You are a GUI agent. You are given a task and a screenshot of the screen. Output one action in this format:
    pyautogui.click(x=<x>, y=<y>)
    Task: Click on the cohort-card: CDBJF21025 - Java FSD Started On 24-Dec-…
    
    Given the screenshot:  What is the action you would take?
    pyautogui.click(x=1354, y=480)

────────────────

About this task: Please print every row above again, word for word, with nothing added or changed.

Exercise output:
You are a GUI agent. You are given a task and a screenshot of the screen. Output one action in this format:
    pyautogui.click(x=<x>, y=<y>)
    Task: Click on the cohort-card: CDBJF21025 - Java FSD Started On 24-Dec-…
    
    Given the screenshot:  What is the action you would take?
    pyautogui.click(x=1354, y=480)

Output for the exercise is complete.